Even taken in the light most favorable to the plaintiffs, the evidence does not support a reasonable inference that the defendant was impaired by alcohol at the time of the competition. The husband testified that, when he spoke with the defendant immediately after the victim was injured, the defendant did not seem drunk. At his deposition, the horse pulling judge described his several encounters with the defendant during the hours before the competition and testified that he would have noticed if the defendant had been intoxicated and that nothing led him to believe that the defendant was impaired. Similarly, the plaintiffs’ expert, who was sitting with the victim when the defendant’s team ran loose, testified that she could not “say that [the defendant] was drunk when he was driving” the horses.
3 The only evidence that the defendant was drinking alcohol before the pull consisted of deposition testimony that he was seen drinking a single beer at 5:45 a.m. ─ approximately five hours before the competition. The plaintiffs argue that this combined with the defendant’s failure to control the horses constitute “circumstantial evidence that [the defendant] increased an inherent risk of the activity by consuming alcohol.” However, the plaintiffs’ expert testified that drivers are not always at fault when a pulling team runs away.
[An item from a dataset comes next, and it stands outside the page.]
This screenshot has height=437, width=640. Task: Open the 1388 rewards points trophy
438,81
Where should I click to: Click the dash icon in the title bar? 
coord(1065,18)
We agree with the trial court that expert testimony, which the plaintiffs did not offer, would be required to connect these events. See State v. DePaula, 170 N.H. 139, 153 (2017) (stating expert testimony involves special observation not within common knowledge of the general public).
The plaintiffs next contend that the way in which the defendant operated the horses unreasonably increased the inherent risk that they would run away. However, the husband, after watching videos of his own pull and the defendant’s pull, testified that he did not do anything differently from the defendant. Moreover, because the victim knew that sitting in the arena during a horse pulling competition involved certain obvious risks, the defendant had no duty to protect her against injury caused by those risks. See Allen, 148 N.H. at 414 (stating defendant had no duty to protect plaintiff who was playing softball from being hit by ball because risk was obvious). A defendant who has no duty cannot be negligent. Id. at 416. He may not be held liable for negligent conduct that is not outside the range of ordinary activity involved in the sport. Id. at 418. In this case, the plaintiffs failed to establish that the defendant’s conduct was outside the ordinary range of activity in horse pulling competitions.
Viewing the evidence in the light most favorable to the plaintiffs, we conclude that the evidence discloses no genuine issue of material fact and that the defendant is entitled to judgment as a matter of law. See Sanchez, 161 N.H. at 203. In light of this conclusion, we need not address the plaintiffs’ arguments regarding proximate cause or RSA 508:19. Any remaining issues raised by the plaintiffs’ brief do not warrant further discussion, see Vogel v. Vogel, 137 N.H. 321, 322 (1993).
Affirmed.
Bassett, Hantz Marconi, and Donovan, JJ., concurred.